● THE PROBLEM:
In your answer, repeat each line of the data exactly.
==== PROVIDED ENTRIES
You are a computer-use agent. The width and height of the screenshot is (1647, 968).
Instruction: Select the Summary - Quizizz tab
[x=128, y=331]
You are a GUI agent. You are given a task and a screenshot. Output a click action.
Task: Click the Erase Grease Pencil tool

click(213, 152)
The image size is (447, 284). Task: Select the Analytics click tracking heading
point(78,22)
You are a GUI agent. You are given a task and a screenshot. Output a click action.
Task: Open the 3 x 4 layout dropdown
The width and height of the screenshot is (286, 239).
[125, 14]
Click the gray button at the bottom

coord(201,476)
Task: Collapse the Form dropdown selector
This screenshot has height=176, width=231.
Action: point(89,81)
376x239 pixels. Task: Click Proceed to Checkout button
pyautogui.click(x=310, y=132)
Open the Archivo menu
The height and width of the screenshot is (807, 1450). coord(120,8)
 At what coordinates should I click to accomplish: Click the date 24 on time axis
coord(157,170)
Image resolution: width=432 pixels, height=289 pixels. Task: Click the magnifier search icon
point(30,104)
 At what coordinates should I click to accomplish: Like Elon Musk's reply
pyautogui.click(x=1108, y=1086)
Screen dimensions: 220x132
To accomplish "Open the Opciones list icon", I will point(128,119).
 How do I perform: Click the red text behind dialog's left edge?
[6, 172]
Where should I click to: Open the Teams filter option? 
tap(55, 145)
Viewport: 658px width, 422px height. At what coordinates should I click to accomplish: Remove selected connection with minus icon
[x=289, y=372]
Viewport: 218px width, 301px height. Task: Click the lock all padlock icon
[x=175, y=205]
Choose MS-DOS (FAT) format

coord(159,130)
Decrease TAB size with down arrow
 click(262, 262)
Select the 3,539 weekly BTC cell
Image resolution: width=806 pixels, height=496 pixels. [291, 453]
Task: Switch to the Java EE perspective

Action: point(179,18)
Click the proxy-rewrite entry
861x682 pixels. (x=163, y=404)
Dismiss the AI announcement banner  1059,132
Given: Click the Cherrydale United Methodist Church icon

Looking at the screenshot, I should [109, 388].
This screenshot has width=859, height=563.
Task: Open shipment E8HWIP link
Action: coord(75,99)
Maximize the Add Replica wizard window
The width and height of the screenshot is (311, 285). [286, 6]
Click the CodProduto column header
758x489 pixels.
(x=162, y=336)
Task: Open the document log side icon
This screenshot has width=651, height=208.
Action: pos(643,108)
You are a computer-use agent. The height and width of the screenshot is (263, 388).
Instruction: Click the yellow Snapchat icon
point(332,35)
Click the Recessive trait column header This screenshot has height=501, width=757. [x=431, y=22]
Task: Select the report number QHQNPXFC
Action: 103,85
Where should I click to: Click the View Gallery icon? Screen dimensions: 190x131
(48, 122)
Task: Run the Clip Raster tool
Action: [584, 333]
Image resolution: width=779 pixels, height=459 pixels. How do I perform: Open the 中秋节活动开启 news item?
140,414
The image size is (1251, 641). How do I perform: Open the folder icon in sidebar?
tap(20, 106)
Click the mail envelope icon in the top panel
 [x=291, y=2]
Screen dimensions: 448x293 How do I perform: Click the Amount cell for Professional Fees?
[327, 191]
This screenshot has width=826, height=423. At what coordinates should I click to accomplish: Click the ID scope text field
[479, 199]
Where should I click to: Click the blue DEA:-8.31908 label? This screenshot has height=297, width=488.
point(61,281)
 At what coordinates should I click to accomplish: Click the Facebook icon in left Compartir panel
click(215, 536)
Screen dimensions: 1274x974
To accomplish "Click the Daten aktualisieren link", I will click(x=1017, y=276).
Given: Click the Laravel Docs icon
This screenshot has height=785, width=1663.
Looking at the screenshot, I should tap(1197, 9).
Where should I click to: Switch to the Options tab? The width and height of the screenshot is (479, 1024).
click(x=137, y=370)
========
● TASK RESULT:
You are a computer-use agent. The width and height of the screenshot is (1647, 968).
Instruction: Select the Summary - Quizizz tab
[x=128, y=331]
You are a GUI agent. You are given a task and a screenshot. Output a click action.
Task: Click the Erase Grease Pencil tool

click(213, 152)
The image size is (447, 284). Task: Select the Analytics click tracking heading
point(78,22)
You are a GUI agent. You are given a task and a screenshot. Output a click action.
Task: Open the 3 x 4 layout dropdown
The width and height of the screenshot is (286, 239).
[125, 14]
Click the gray button at the bottom

coord(201,476)
Task: Collapse the Form dropdown selector
This screenshot has height=176, width=231.
Action: point(89,81)
376x239 pixels. Task: Click Proceed to Checkout button
pyautogui.click(x=310, y=132)
Open the Archivo menu
The height and width of the screenshot is (807, 1450). coord(120,8)
 At what coordinates should I click to accomplish: Click the date 24 on time axis
coord(157,170)
Image resolution: width=432 pixels, height=289 pixels. Task: Click the magnifier search icon
point(30,104)
 At what coordinates should I click to accomplish: Like Elon Musk's reply
pyautogui.click(x=1108, y=1086)
Screen dimensions: 220x132
To accomplish "Open the Opciones list icon", I will point(128,119).
 How do I perform: Click the red text behind dialog's left edge?
[6, 172]
Where should I click to: Open the Teams filter option? 
tap(55, 145)
Viewport: 658px width, 422px height. At what coordinates should I click to accomplish: Remove selected connection with minus icon
[x=289, y=372]
Viewport: 218px width, 301px height. Task: Click the lock all padlock icon
[x=175, y=205]
Choose MS-DOS (FAT) format

coord(159,130)
Decrease TAB size with down arrow
 click(262, 262)
Select the 3,539 weekly BTC cell
Image resolution: width=806 pixels, height=496 pixels. [291, 453]
Task: Switch to the Java EE perspective

Action: point(179,18)
Click the proxy-rewrite entry
861x682 pixels. (x=163, y=404)
Dismiss the AI announcement banner  1059,132
Given: Click the Cherrydale United Methodist Church icon

Looking at the screenshot, I should [109, 388].
This screenshot has width=859, height=563.
Task: Open shipment E8HWIP link
Action: coord(75,99)
Maximize the Add Replica wizard window
The width and height of the screenshot is (311, 285). [286, 6]
Click the CodProduto column header
758x489 pixels.
(x=162, y=336)
Task: Open the document log side icon
This screenshot has width=651, height=208.
Action: pos(643,108)
You are a computer-use agent. The height and width of the screenshot is (263, 388).
Instruction: Click the yellow Snapchat icon
point(332,35)
Click the Recessive trait column header This screenshot has height=501, width=757. [x=431, y=22]
Task: Select the report number QHQNPXFC
Action: 103,85
Where should I click to: Click the View Gallery icon? Screen dimensions: 190x131
(48, 122)
Task: Run the Clip Raster tool
Action: [584, 333]
Image resolution: width=779 pixels, height=459 pixels. How do I perform: Open the 中秋节活动开启 news item?
140,414
The image size is (1251, 641). How do I perform: Open the folder icon in sidebar?
tap(20, 106)
Click the mail envelope icon in the top panel
 [x=291, y=2]
Screen dimensions: 448x293 How do I perform: Click the Amount cell for Professional Fees?
[327, 191]
This screenshot has width=826, height=423. At what coordinates should I click to accomplish: Click the ID scope text field
[479, 199]
Where should I click to: Click the blue DEA:-8.31908 label? This screenshot has height=297, width=488.
point(61,281)
 At what coordinates should I click to accomplish: Click the Facebook icon in left Compartir panel
click(215, 536)
Screen dimensions: 1274x974
To accomplish "Click the Daten aktualisieren link", I will click(x=1017, y=276).
Given: Click the Laravel Docs icon
This screenshot has height=785, width=1663.
Looking at the screenshot, I should tap(1197, 9).
Where should I click to: Switch to the Options tab? The width and height of the screenshot is (479, 1024).
click(x=137, y=370)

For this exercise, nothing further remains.